→ The problem: Copy out each of the lines below again, word for word.

→ Data shown:
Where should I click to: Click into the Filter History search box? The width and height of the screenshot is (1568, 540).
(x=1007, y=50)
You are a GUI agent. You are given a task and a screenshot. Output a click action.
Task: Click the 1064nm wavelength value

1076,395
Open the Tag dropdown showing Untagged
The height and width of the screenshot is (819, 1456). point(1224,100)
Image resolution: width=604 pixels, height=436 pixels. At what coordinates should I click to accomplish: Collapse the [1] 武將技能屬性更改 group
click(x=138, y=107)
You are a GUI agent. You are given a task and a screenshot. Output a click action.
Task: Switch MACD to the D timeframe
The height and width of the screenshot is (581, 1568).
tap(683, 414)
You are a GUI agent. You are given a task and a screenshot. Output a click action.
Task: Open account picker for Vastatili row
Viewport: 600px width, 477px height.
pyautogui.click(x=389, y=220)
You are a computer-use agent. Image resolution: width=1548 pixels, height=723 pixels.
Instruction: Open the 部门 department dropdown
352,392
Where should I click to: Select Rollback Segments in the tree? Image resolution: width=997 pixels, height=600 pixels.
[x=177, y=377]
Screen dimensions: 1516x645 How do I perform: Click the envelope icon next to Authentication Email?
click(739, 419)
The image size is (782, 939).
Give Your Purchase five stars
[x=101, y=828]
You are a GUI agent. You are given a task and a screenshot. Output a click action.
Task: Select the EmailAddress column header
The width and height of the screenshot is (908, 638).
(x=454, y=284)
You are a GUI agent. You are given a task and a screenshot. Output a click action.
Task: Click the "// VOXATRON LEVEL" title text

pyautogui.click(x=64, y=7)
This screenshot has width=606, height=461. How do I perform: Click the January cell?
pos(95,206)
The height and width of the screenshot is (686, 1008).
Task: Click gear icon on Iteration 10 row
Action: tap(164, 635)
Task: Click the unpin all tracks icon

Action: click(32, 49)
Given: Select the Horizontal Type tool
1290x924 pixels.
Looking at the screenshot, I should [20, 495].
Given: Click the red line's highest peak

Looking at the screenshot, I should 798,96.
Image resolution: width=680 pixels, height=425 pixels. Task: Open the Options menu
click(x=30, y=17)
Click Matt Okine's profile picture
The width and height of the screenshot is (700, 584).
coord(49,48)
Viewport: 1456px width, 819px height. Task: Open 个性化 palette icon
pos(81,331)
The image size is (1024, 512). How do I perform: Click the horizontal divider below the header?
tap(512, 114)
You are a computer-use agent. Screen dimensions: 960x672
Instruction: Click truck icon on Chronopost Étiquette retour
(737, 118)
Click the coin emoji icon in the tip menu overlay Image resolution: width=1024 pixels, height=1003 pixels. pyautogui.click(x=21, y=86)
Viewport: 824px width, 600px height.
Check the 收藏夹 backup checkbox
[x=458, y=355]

→ Solution:
Where should I click to: Click into the Filter History search box? The width and height of the screenshot is (1568, 540).
(x=1007, y=50)
You are a GUI agent. You are given a task and a screenshot. Output a click action.
Task: Click the 1064nm wavelength value

1076,395
Open the Tag dropdown showing Untagged
The height and width of the screenshot is (819, 1456). point(1224,100)
Image resolution: width=604 pixels, height=436 pixels. At what coordinates should I click to accomplish: Collapse the [1] 武將技能屬性更改 group
click(x=138, y=107)
You are a GUI agent. You are given a task and a screenshot. Output a click action.
Task: Switch MACD to the D timeframe
The height and width of the screenshot is (581, 1568).
tap(683, 414)
You are a GUI agent. You are given a task and a screenshot. Output a click action.
Task: Open account picker for Vastatili row
Viewport: 600px width, 477px height.
pyautogui.click(x=389, y=220)
You are a computer-use agent. Image resolution: width=1548 pixels, height=723 pixels.
Instruction: Open the 部门 department dropdown
352,392
Where should I click to: Select Rollback Segments in the tree? Image resolution: width=997 pixels, height=600 pixels.
[x=177, y=377]
Screen dimensions: 1516x645 How do I perform: Click the envelope icon next to Authentication Email?
click(739, 419)
The image size is (782, 939).
Give Your Purchase five stars
[x=101, y=828]
You are a GUI agent. You are given a task and a screenshot. Output a click action.
Task: Select the EmailAddress column header
The width and height of the screenshot is (908, 638).
(x=454, y=284)
You are a GUI agent. You are given a task and a screenshot. Output a click action.
Task: Click the "// VOXATRON LEVEL" title text

pyautogui.click(x=64, y=7)
This screenshot has width=606, height=461. How do I perform: Click the January cell?
pos(95,206)
The height and width of the screenshot is (686, 1008).
Task: Click gear icon on Iteration 10 row
Action: tap(164, 635)
Task: Click the unpin all tracks icon

Action: click(32, 49)
Given: Select the Horizontal Type tool
1290x924 pixels.
Looking at the screenshot, I should [20, 495].
Given: Click the red line's highest peak

Looking at the screenshot, I should 798,96.
Image resolution: width=680 pixels, height=425 pixels. Task: Open the Options menu
click(x=30, y=17)
Click Matt Okine's profile picture
The width and height of the screenshot is (700, 584).
coord(49,48)
Viewport: 1456px width, 819px height. Task: Open 个性化 palette icon
pos(81,331)
The image size is (1024, 512). How do I perform: Click the horizontal divider below the header?
tap(512, 114)
You are a computer-use agent. Screen dimensions: 960x672
Instruction: Click truck icon on Chronopost Étiquette retour
(737, 118)
Click the coin emoji icon in the tip menu overlay Image resolution: width=1024 pixels, height=1003 pixels. pyautogui.click(x=21, y=86)
Viewport: 824px width, 600px height.
Check the 收藏夹 backup checkbox
[x=458, y=355]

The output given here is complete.